▶ The problem
Pick out each line in these entries that contains the string "Locate".

━━━━━━━━━━━━━━━━━━━━━━━━━━━━━━

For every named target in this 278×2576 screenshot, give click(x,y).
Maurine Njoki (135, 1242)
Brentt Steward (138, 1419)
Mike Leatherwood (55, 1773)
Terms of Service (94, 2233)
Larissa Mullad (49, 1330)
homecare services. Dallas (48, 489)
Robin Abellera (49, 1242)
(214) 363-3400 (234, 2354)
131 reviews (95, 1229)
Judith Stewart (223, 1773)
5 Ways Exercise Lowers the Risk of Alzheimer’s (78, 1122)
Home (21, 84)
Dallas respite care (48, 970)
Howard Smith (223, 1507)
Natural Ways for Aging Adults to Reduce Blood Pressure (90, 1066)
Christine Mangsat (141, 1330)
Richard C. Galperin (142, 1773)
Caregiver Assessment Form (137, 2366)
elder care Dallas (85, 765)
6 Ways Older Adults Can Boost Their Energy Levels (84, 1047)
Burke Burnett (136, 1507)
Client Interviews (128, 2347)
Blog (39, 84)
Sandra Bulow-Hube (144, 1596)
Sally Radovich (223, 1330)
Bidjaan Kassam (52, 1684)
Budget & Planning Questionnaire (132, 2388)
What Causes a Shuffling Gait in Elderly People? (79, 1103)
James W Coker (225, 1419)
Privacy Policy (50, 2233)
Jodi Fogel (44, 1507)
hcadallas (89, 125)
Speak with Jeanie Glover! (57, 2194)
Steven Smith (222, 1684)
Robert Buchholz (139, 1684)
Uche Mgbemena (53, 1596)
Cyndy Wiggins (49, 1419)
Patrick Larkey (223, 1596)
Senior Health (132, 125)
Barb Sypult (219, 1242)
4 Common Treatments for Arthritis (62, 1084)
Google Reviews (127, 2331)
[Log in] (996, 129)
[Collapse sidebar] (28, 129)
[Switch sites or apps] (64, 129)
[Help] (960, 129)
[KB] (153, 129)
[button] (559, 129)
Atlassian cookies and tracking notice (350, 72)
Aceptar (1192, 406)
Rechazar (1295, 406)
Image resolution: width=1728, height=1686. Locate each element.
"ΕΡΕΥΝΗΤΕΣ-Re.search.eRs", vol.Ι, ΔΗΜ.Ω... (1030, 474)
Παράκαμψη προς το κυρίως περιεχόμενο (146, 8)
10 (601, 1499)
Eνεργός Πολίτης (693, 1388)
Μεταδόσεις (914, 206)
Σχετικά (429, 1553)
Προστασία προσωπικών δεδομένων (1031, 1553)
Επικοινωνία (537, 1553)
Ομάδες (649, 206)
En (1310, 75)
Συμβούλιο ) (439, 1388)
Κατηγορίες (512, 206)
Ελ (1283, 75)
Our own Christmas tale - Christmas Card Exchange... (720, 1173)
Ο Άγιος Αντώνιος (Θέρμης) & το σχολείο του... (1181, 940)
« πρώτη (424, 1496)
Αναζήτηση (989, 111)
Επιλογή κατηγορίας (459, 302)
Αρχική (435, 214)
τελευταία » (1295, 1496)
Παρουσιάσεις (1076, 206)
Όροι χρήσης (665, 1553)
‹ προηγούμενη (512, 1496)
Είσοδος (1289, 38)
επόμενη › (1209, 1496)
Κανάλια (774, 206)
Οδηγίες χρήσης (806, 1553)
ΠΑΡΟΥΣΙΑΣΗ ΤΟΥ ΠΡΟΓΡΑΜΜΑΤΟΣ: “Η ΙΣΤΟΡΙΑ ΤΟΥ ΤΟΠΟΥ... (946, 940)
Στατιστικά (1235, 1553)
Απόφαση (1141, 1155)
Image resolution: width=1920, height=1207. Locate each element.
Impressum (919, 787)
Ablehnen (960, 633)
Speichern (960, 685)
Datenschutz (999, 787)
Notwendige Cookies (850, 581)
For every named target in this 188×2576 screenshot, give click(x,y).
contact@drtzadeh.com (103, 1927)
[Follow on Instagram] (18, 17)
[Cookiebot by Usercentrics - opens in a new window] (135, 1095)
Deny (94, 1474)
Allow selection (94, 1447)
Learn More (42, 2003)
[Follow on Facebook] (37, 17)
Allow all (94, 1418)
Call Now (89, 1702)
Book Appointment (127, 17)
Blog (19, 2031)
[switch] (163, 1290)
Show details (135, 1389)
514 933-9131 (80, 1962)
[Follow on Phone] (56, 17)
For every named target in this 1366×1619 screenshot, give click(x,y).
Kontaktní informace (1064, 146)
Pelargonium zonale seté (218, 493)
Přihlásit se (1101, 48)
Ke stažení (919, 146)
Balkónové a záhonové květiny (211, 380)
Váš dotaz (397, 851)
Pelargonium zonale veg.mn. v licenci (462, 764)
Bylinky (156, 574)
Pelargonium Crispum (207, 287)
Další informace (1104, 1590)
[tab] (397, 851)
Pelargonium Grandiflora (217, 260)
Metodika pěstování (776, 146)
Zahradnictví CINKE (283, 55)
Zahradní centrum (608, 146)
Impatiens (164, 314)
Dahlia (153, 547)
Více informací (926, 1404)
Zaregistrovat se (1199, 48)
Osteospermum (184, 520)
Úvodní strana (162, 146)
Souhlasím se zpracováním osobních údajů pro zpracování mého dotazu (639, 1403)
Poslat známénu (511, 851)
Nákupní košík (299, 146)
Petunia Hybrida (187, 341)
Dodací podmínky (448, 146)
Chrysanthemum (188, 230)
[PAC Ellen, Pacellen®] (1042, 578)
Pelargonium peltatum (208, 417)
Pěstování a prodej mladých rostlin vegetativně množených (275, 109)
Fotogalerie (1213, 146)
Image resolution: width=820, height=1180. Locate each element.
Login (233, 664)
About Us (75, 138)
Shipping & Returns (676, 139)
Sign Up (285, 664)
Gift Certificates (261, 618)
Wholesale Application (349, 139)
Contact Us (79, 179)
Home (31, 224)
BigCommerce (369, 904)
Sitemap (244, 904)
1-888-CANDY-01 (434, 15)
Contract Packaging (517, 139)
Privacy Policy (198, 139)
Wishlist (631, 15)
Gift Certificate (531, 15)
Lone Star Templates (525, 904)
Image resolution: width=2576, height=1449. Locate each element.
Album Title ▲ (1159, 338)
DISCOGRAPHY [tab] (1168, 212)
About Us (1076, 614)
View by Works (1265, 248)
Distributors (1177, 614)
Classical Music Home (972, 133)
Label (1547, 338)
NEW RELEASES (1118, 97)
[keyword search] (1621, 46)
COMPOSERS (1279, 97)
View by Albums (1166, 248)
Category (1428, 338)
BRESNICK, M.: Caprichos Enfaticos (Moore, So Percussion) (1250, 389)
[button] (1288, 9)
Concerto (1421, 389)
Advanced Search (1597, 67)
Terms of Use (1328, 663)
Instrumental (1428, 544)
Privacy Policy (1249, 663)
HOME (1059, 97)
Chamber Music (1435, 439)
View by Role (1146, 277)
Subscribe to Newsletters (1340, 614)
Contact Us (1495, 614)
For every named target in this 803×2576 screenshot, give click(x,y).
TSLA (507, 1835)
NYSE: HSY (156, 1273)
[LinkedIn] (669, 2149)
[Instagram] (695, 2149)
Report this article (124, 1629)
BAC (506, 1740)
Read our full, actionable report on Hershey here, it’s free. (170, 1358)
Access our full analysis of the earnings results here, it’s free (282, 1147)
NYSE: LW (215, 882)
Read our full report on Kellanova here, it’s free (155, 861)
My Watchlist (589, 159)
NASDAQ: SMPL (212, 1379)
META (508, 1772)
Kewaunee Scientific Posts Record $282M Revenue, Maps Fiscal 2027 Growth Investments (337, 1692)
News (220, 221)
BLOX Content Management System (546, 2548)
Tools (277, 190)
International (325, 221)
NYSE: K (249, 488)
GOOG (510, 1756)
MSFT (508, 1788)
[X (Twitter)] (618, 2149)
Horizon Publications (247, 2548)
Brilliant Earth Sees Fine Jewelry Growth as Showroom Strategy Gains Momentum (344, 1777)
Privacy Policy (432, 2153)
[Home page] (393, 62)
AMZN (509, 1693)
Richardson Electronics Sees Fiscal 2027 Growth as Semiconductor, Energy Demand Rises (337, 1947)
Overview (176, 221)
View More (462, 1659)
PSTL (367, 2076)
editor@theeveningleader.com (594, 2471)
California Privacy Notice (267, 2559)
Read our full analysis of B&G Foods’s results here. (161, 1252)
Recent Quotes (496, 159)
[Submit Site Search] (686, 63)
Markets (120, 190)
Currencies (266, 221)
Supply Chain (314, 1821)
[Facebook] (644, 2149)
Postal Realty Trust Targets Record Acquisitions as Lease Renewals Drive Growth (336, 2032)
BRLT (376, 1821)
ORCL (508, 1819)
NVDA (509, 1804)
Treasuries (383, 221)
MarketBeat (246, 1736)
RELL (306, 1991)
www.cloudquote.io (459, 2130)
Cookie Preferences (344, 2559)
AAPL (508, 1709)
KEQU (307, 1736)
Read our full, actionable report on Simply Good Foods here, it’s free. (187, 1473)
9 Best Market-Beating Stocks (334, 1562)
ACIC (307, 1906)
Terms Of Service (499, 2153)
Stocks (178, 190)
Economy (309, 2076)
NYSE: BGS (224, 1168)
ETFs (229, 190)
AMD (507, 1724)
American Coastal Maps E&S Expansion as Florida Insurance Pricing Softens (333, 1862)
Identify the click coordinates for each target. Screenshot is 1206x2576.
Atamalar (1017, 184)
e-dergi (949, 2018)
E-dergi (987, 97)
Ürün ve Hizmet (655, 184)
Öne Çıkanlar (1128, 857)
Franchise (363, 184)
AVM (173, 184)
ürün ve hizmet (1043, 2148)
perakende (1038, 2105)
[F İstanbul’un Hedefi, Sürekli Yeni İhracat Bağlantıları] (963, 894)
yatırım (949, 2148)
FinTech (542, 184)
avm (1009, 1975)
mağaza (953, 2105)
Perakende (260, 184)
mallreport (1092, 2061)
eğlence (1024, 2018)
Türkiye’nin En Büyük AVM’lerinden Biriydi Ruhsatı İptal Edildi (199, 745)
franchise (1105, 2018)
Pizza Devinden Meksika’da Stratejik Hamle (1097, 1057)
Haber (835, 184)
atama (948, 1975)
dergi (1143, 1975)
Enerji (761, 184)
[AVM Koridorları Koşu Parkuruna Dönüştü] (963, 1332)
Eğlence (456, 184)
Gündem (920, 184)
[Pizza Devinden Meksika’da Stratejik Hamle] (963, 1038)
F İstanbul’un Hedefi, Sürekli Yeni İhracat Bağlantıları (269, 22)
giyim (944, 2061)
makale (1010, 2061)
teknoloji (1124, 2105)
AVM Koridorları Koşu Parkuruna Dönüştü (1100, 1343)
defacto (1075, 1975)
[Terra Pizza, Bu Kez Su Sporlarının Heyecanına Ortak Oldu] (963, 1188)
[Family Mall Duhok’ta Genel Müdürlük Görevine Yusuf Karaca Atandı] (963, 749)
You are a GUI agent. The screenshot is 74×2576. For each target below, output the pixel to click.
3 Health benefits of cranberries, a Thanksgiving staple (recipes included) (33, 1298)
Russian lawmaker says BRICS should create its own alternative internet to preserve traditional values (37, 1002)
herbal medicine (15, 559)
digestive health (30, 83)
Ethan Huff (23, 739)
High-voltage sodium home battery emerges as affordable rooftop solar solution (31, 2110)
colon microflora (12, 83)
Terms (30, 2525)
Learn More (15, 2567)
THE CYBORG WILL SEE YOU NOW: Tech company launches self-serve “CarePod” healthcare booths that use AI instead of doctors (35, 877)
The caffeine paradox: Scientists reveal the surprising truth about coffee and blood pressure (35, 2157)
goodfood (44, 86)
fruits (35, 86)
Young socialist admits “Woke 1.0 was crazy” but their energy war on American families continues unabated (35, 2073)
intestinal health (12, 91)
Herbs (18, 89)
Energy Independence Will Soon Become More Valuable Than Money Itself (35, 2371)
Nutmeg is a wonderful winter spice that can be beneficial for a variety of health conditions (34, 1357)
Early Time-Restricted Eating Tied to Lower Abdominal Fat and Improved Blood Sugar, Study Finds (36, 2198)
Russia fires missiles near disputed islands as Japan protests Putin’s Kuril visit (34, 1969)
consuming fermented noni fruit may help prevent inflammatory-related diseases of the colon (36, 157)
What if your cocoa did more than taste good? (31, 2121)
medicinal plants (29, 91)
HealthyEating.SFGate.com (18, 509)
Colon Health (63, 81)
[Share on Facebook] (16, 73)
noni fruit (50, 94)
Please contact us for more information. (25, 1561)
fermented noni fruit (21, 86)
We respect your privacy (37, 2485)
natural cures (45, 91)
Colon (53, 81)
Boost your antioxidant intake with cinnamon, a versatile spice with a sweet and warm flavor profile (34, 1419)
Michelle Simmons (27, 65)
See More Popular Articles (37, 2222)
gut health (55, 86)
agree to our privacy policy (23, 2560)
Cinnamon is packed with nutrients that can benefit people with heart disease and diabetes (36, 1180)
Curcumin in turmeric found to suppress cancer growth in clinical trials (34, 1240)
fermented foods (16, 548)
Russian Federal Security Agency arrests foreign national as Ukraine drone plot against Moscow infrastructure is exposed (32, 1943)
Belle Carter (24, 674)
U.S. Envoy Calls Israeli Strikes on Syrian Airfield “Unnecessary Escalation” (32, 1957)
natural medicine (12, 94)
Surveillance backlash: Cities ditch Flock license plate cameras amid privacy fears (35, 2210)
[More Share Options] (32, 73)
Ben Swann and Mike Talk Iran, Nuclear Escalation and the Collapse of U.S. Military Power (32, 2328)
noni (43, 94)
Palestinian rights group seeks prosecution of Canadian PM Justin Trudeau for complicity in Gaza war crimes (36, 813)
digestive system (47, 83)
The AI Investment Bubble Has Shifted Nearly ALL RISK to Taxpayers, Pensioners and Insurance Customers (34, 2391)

━━━━━━━━━━━━━━━━━━━━━━━━━━━━━━

▶ Output for this task
Image resolution: width=1728, height=1686. Locate each element.
Image resolution: width=1920, height=1207. Locate each element.
Image resolution: width=820, height=1180. Locate each element.
Image resolution: width=2576, height=1449. Locate each element.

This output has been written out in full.